Rethinking the presidential debates

It’s time for a change. The fact is that today’s presidential debates are little more than air time for candidates to try to look good in front of the nation, to say sound bites that will be picked up by the media and to spin data so that they look like heroes while their opponents look like heartless criminals.

For many Americans who watch, it’s not about the politics. It’s not about the policy. For them, the debates are more of a game about seeing which candidate says something stupid first. But what’s even scarier are the tens of millions of Americans who aren’t involved, who aren’t participating in their government. This lack of care and interest could seriously threaten and jeopardize our American political system, which we treasure so much.

So, I say out with the old and in with the new. No longer should presidential debates be stifled by the antiquated policies of the Commission on Presidential Debates. It’s time for something new. To protect our democracy, we need to choose a debate format that appeals to the masses and gets mainstream America involved. So, I propose that the presidential debates be run by the NFL – the National Football League.

An NFL-run debate would provide so many benefits to all involved – the candidates, the networks, the media and, most importantly, the American people. These new debates would make issues and arguments much more clear. There would be no more “fuzzy math,” as George W. likes to say. Candidates would have to be honest. This honesty would be ensured by the NFL’s new debate policy, the candidate challenge system.

If there was a question as to the accuracy of what a candidate said, the other candidate could simply challenge it, just as coaches can challenge the accuracy of officials’ decisions on the playing field. At the start of each debate, the candidates will be issued three challenges. When a candidate challenges his opponent, the challenge process is set into motion.

Imagine this. William H. Rehnquist, chief justice of the Supreme Court, with his golden-striped robe seated behind a court bench on the debate floor. Next to him are the heads of the Congressional Budget Office, General Accounting Office and the Library of Congress. And at their fingertips, they have access to databases full of information. When the challenge is called, the team meets, researches and states the truth – live on national television. In order for this process to work, there will have to be some ground rules. Just like on the playing field, challenge time would have to be limited in order to preserve the flow of the debate. I say that five minutes is a good time limit for each challenge. Additionally, in order to prevent fraudulent challenges and as an incentive to keep candidates honest, the losing side of a challenge will lose an additional challenge, if it has one.

Instituting this challenge system would be beneficial to all involved with the debates. The mere fact that the NFL would be running the debates would greatly increase the viewership. After all, who wouldn’t want to see a debate run by the National Football League?

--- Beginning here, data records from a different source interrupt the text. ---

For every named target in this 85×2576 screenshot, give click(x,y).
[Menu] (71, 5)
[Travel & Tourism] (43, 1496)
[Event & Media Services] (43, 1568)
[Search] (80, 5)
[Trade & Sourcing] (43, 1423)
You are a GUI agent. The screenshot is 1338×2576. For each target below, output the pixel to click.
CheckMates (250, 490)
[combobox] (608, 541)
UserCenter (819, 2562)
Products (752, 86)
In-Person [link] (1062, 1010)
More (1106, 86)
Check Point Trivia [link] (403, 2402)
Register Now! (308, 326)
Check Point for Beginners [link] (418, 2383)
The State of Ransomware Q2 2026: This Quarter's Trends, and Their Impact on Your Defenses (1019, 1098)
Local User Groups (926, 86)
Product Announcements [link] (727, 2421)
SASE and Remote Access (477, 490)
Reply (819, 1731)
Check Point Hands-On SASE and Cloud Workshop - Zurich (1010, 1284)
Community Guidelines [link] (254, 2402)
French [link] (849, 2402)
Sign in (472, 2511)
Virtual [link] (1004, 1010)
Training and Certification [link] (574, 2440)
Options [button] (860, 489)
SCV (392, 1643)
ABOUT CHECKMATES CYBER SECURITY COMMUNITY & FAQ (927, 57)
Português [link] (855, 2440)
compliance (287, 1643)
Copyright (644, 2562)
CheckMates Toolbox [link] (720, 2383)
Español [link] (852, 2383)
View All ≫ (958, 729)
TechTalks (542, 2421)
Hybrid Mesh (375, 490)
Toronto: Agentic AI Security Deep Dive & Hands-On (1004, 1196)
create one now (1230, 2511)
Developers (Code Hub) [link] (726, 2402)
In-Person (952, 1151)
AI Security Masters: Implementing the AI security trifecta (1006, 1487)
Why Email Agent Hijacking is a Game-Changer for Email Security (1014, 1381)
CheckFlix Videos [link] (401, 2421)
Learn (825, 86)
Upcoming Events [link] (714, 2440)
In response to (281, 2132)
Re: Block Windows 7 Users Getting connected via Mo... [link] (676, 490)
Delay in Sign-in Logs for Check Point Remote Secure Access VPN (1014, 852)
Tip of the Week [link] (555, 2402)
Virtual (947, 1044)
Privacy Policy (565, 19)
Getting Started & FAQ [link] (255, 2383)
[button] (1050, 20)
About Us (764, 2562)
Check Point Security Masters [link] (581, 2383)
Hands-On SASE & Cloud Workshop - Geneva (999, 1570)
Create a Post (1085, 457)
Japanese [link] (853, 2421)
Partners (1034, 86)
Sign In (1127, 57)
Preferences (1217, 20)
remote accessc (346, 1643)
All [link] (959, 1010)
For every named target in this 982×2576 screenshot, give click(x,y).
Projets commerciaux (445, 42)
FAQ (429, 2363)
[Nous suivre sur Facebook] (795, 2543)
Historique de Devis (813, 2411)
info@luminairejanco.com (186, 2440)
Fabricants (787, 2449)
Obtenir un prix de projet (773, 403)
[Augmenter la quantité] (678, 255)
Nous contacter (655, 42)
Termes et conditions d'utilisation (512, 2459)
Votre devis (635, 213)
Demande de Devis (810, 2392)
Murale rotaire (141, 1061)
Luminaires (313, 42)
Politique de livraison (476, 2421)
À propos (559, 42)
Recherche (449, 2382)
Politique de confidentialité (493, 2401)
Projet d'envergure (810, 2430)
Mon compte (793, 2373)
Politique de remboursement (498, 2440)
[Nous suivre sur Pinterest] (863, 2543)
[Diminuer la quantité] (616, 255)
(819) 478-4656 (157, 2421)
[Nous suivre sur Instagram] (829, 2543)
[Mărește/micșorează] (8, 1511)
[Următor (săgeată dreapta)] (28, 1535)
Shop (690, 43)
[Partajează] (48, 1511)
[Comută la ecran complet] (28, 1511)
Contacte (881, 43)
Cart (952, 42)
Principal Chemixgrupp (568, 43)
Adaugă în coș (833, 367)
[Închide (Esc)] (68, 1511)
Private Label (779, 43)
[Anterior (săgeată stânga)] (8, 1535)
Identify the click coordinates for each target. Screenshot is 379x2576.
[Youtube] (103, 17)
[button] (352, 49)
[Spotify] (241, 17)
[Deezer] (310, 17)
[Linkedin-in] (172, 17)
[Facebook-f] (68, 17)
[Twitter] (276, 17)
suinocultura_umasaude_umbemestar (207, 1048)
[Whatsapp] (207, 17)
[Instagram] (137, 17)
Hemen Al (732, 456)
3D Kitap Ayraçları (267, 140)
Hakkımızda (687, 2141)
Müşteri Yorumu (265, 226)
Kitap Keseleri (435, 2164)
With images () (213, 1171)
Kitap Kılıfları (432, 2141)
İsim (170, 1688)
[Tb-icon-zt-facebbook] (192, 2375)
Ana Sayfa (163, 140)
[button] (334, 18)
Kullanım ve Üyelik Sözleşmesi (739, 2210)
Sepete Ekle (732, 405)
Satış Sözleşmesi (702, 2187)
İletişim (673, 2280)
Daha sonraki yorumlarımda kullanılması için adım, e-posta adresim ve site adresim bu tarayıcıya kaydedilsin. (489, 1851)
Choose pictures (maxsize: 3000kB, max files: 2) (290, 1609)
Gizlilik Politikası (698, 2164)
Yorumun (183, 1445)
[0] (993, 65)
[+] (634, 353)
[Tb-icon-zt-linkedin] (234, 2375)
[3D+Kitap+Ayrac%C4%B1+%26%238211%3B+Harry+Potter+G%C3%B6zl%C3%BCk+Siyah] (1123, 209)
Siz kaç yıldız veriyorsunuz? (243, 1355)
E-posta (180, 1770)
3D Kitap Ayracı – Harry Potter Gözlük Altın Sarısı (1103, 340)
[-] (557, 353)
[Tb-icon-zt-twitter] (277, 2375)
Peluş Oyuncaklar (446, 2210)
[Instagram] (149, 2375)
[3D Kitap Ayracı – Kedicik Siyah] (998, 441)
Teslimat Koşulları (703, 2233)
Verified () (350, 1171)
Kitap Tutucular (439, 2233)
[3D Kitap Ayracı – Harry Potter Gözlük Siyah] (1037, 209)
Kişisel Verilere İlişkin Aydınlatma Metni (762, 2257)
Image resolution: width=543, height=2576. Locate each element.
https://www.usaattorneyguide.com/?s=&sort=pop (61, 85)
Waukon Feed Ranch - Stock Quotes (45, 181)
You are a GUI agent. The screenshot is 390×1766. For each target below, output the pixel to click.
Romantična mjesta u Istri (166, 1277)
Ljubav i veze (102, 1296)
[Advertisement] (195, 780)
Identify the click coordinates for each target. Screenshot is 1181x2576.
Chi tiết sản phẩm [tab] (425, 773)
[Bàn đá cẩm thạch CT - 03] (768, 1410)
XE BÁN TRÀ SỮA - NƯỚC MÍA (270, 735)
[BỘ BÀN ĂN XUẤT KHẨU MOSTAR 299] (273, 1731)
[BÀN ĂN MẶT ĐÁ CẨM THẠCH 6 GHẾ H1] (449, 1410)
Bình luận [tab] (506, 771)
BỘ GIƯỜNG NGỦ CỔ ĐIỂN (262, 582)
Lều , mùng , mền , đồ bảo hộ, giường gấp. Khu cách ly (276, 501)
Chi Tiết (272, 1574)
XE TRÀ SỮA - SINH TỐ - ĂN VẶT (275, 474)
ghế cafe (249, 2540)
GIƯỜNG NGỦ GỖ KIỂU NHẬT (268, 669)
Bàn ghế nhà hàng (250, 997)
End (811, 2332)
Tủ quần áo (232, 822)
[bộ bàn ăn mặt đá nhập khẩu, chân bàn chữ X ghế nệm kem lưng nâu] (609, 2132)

The increased viewership would help the candidates, as it would allow them to send their messages to more people. Additionally, the time provided during the challenges would allow the candidates to fix their makeup, drink some water and get some quick coaching from their staffs.

For the television networks, increased viewership is always beneficial. Plus, the five-minute challenge time would allow the networks to sell commercials while still having enough time to show some action shots of Rehnquist sifting through data and announcing his verdict.

This new debate format would help the people immensely by keeping the candidates honest. Now, if the candidates lie during the debates, they will be made to look like fools on national television.

Not only would it clear up any questions of “fuzzy math” or credible arguments, but the NFL’s new debate format would bring much needed life into the debates and will help attract mainstream American viewers to the political process.